Red Hat Docs  >  Manuals  >  Red Hat High Availability Server Manuals  > 

FOS Architecture

While the architecture of an FOS cluster consists of relatively few components, it is important to completely understand how these components work together to provide highly-available services. This section discusses FOS in more detail.

Primary and Backup Nodes

A node in an FOS cluster is defined as being either a primary or a backup system. The two types operate identically except in two situations:

Cluster Node States

All nodes in a running FOS cluster will be operating in one of the following states at any point in time:

Table 7-1. FOS Node States

State Description
Active The node is providing the configured IP services to the public users. Only one node in an FOS cluster is allowed to be the active node at any point in time.
Inactive The node is acting as a standby system while the other node (sometimes referred to as its partner) is active. The inactive node monitors the services on the active node, and will become the active node if it detects one of those services failing to respond.
Dead The node is down, or its services are non-responsive.

Heartbeats

Each of the cluster nodes send a periodic heartbeat message to the network, with an indication of whether that node is currently active or inactive. Each node expects to see a heartbeat message from its partner. If it is not received, this is considered a failure of that system and may result in a failover of services. This test is independent of the IP service monitoring.

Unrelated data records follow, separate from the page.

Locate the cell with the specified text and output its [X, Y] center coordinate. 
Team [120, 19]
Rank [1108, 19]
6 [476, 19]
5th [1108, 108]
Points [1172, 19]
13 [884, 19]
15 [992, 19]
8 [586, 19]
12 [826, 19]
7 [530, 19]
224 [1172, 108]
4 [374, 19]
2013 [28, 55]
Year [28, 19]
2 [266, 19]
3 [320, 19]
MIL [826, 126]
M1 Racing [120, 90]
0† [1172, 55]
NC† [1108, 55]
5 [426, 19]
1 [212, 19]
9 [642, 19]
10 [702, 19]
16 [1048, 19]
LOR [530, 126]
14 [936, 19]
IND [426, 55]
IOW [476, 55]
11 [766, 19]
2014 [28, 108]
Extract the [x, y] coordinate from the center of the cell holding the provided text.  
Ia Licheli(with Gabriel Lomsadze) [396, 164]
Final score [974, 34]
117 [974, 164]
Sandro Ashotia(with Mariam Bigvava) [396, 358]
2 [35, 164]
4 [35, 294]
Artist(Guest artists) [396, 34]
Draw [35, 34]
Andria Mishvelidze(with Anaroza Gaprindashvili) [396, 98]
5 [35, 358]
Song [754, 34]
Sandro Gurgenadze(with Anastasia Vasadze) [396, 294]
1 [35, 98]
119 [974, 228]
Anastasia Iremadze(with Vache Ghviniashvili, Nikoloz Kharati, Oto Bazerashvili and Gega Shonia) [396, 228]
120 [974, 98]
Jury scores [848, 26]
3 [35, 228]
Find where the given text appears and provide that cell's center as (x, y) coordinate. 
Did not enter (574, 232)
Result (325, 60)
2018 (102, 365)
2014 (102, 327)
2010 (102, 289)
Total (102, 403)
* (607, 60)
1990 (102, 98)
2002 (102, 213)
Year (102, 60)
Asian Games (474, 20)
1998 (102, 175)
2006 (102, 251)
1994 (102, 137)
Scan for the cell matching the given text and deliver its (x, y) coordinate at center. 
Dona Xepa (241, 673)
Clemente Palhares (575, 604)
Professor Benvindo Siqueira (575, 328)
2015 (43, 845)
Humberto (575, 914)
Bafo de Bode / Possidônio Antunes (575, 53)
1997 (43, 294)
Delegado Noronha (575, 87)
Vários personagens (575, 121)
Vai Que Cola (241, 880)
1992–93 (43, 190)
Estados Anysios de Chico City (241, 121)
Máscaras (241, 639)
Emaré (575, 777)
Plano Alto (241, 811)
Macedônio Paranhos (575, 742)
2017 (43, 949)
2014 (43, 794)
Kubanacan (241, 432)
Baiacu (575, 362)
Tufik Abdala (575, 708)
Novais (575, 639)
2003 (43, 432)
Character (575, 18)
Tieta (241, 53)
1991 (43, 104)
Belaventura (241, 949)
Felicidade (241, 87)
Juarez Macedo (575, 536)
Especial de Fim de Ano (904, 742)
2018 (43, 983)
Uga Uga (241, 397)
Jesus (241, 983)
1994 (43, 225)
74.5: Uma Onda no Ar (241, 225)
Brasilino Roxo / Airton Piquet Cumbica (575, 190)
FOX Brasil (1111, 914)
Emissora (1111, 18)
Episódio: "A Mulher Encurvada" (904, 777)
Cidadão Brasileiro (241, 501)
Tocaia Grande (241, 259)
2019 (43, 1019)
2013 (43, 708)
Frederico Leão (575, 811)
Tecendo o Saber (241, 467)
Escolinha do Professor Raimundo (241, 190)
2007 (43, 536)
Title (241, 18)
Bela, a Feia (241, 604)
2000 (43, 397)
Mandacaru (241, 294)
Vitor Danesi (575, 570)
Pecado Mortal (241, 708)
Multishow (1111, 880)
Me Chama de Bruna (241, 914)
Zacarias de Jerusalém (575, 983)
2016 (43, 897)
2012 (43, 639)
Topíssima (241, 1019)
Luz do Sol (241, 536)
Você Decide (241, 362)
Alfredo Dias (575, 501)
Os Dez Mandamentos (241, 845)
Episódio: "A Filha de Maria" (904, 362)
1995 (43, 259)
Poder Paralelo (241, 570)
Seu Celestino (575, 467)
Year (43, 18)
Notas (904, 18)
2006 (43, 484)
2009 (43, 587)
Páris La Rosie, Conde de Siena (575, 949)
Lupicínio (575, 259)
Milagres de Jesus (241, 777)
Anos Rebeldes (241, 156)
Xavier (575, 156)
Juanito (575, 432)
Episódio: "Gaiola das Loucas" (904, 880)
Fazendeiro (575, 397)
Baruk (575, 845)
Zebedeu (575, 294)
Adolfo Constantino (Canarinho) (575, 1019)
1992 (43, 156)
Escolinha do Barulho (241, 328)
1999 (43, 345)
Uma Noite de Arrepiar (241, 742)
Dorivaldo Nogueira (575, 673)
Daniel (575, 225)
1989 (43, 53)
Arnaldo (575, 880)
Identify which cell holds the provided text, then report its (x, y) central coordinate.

When the inactive node fails to see the heartbeat of the active node, it treats the missing heartbeat as indicating a cluster failure, and will perform a failover of all services. If the active node fails to see a heartbeat from the inactive node, the inactive system is logged as being unavailable for failover, while the services continue normal operation on the active node.

Virtual IP (VIP) Addresses

Failover in an FOS cluster is accomplished through the use of VIP (Virtual IP) addresses. They are virtual because they exist as additional IP addresses to the node's regular host IP address. In other words, a node can have multiple IP addresses, all on the same network interface. A node can be accessed by its VIP address(es) as well as by its regular host address.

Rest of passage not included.